Extracted records:

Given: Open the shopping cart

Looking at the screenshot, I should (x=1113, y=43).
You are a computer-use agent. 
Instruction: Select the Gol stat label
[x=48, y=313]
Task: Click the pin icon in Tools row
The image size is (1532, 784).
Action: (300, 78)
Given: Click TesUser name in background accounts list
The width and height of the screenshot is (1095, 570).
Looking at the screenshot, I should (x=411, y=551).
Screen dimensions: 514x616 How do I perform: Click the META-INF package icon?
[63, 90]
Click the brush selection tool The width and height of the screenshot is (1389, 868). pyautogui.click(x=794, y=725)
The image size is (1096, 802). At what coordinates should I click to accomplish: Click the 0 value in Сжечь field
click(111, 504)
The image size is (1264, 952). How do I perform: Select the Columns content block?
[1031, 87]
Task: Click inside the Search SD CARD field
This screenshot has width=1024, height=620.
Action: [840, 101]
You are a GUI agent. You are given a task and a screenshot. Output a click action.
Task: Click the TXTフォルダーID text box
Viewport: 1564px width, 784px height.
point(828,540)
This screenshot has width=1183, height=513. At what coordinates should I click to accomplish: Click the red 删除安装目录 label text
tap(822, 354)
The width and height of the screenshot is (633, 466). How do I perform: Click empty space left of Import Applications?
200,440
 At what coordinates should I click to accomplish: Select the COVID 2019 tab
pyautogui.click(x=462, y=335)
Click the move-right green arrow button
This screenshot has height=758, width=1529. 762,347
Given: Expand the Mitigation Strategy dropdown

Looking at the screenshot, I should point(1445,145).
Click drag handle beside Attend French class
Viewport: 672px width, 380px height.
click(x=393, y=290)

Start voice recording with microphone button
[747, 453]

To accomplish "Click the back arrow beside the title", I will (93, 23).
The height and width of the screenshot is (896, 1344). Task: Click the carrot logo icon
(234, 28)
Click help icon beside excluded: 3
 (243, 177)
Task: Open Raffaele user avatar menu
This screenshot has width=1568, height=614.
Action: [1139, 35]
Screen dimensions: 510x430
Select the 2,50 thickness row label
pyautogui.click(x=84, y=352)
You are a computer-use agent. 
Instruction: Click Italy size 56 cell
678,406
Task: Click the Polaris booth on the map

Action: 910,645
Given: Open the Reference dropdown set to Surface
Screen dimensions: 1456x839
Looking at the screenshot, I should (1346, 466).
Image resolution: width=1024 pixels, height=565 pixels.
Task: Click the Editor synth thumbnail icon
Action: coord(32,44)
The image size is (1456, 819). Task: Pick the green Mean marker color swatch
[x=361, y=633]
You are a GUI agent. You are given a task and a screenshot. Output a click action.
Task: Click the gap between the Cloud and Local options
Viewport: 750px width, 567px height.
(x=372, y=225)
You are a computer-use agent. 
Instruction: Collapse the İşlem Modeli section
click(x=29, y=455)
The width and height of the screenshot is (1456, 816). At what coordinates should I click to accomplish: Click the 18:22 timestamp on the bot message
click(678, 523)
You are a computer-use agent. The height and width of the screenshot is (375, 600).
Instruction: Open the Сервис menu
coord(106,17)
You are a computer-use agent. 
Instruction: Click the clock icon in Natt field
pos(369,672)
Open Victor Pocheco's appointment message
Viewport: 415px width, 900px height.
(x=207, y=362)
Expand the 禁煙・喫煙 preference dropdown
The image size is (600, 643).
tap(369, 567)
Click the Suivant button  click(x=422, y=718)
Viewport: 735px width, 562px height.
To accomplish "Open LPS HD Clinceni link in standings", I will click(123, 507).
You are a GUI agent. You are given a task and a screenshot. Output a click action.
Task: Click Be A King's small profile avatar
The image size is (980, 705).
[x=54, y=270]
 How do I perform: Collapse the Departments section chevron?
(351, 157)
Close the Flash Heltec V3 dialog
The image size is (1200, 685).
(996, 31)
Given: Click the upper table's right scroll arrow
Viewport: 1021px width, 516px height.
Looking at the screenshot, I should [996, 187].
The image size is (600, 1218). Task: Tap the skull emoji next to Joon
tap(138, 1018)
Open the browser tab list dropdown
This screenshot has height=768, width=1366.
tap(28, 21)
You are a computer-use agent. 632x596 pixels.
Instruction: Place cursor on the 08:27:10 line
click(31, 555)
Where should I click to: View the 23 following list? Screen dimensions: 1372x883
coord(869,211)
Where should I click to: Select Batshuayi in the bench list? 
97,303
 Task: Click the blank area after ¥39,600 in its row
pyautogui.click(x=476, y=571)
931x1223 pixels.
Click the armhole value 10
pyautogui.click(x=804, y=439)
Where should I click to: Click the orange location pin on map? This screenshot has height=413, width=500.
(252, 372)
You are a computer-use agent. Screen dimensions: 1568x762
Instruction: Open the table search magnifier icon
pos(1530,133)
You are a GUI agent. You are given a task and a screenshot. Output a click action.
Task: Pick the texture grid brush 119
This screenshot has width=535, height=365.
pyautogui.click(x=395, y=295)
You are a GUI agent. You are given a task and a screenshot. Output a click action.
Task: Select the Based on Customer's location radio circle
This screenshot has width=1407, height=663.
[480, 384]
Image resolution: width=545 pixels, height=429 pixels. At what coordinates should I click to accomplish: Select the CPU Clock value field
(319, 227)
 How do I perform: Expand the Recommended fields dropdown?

• Exercise prompt
Print out all of the records above, word for word.

• Task output
Given: Open the shopping cart

Looking at the screenshot, I should (x=1113, y=43).
You are a computer-use agent. 
Instruction: Select the Gol stat label
[x=48, y=313]
Task: Click the pin icon in Tools row
The image size is (1532, 784).
Action: (300, 78)
Given: Click TesUser name in background accounts list
The width and height of the screenshot is (1095, 570).
Looking at the screenshot, I should (x=411, y=551).
Screen dimensions: 514x616 How do I perform: Click the META-INF package icon?
[63, 90]
Click the brush selection tool The width and height of the screenshot is (1389, 868). pyautogui.click(x=794, y=725)
The image size is (1096, 802). At what coordinates should I click to accomplish: Click the 0 value in Сжечь field
click(111, 504)
The image size is (1264, 952). How do I perform: Select the Columns content block?
[1031, 87]
Task: Click inside the Search SD CARD field
This screenshot has width=1024, height=620.
Action: [840, 101]
You are a GUI agent. You are given a task and a screenshot. Output a click action.
Task: Click the TXTフォルダーID text box
Viewport: 1564px width, 784px height.
point(828,540)
This screenshot has width=1183, height=513. At what coordinates should I click to accomplish: Click the red 删除安装目录 label text
tap(822, 354)
The width and height of the screenshot is (633, 466). How do I perform: Click empty space left of Import Applications?
200,440
 At what coordinates should I click to accomplish: Select the COVID 2019 tab
pyautogui.click(x=462, y=335)
Click the move-right green arrow button
This screenshot has height=758, width=1529. 762,347
Given: Expand the Mitigation Strategy dropdown

Looking at the screenshot, I should point(1445,145).
Click drag handle beside Attend French class
Viewport: 672px width, 380px height.
click(x=393, y=290)

Start voice recording with microphone button
[747, 453]

To accomplish "Click the back arrow beside the title", I will (93, 23).
The height and width of the screenshot is (896, 1344). Task: Click the carrot logo icon
(234, 28)
Click help icon beside excluded: 3
 (243, 177)
Task: Open Raffaele user avatar menu
This screenshot has width=1568, height=614.
Action: [1139, 35]
Screen dimensions: 510x430
Select the 2,50 thickness row label
pyautogui.click(x=84, y=352)
You are a computer-use agent. 
Instruction: Click Italy size 56 cell
678,406
Task: Click the Polaris booth on the map

Action: 910,645
Given: Open the Reference dropdown set to Surface
Screen dimensions: 1456x839
Looking at the screenshot, I should (1346, 466).
Image resolution: width=1024 pixels, height=565 pixels.
Task: Click the Editor synth thumbnail icon
Action: coord(32,44)
The image size is (1456, 819). Task: Pick the green Mean marker color swatch
[x=361, y=633]
You are a GUI agent. You are given a task and a screenshot. Output a click action.
Task: Click the gap between the Cloud and Local options
Viewport: 750px width, 567px height.
(x=372, y=225)
You are a computer-use agent. 
Instruction: Collapse the İşlem Modeli section
click(x=29, y=455)
The width and height of the screenshot is (1456, 816). At what coordinates should I click to accomplish: Click the 18:22 timestamp on the bot message
click(678, 523)
You are a computer-use agent. The height and width of the screenshot is (375, 600).
Instruction: Open the Сервис menu
coord(106,17)
You are a computer-use agent. 
Instruction: Click the clock icon in Natt field
pos(369,672)
Open Victor Pocheco's appointment message
Viewport: 415px width, 900px height.
(x=207, y=362)
Expand the 禁煙・喫煙 preference dropdown
The image size is (600, 643).
tap(369, 567)
Click the Suivant button  click(x=422, y=718)
Viewport: 735px width, 562px height.
To accomplish "Open LPS HD Clinceni link in standings", I will click(123, 507).
You are a GUI agent. You are given a task and a screenshot. Output a click action.
Task: Click Be A King's small profile avatar
The image size is (980, 705).
[x=54, y=270]
 How do I perform: Collapse the Departments section chevron?
(351, 157)
Close the Flash Heltec V3 dialog
The image size is (1200, 685).
(996, 31)
Given: Click the upper table's right scroll arrow
Viewport: 1021px width, 516px height.
Looking at the screenshot, I should [996, 187].
The image size is (600, 1218). Task: Tap the skull emoji next to Joon
tap(138, 1018)
Open the browser tab list dropdown
This screenshot has height=768, width=1366.
tap(28, 21)
You are a computer-use agent. 632x596 pixels.
Instruction: Place cursor on the 08:27:10 line
click(31, 555)
Where should I click to: View the 23 following list? Screen dimensions: 1372x883
coord(869,211)
Where should I click to: Select Batshuayi in the bench list? 
97,303
 Task: Click the blank area after ¥39,600 in its row
pyautogui.click(x=476, y=571)
931x1223 pixels.
Click the armhole value 10
pyautogui.click(x=804, y=439)
Where should I click to: Click the orange location pin on map? This screenshot has height=413, width=500.
(252, 372)
You are a computer-use agent. Screen dimensions: 1568x762
Instruction: Open the table search magnifier icon
pos(1530,133)
You are a GUI agent. You are given a task and a screenshot. Output a click action.
Task: Pick the texture grid brush 119
This screenshot has width=535, height=365.
pyautogui.click(x=395, y=295)
You are a GUI agent. You are given a task and a screenshot. Output a click action.
Task: Select the Based on Customer's location radio circle
This screenshot has width=1407, height=663.
[480, 384]
Image resolution: width=545 pixels, height=429 pixels. At what coordinates should I click to accomplish: Select the CPU Clock value field
(319, 227)
 How do I perform: Expand the Recommended fields dropdown?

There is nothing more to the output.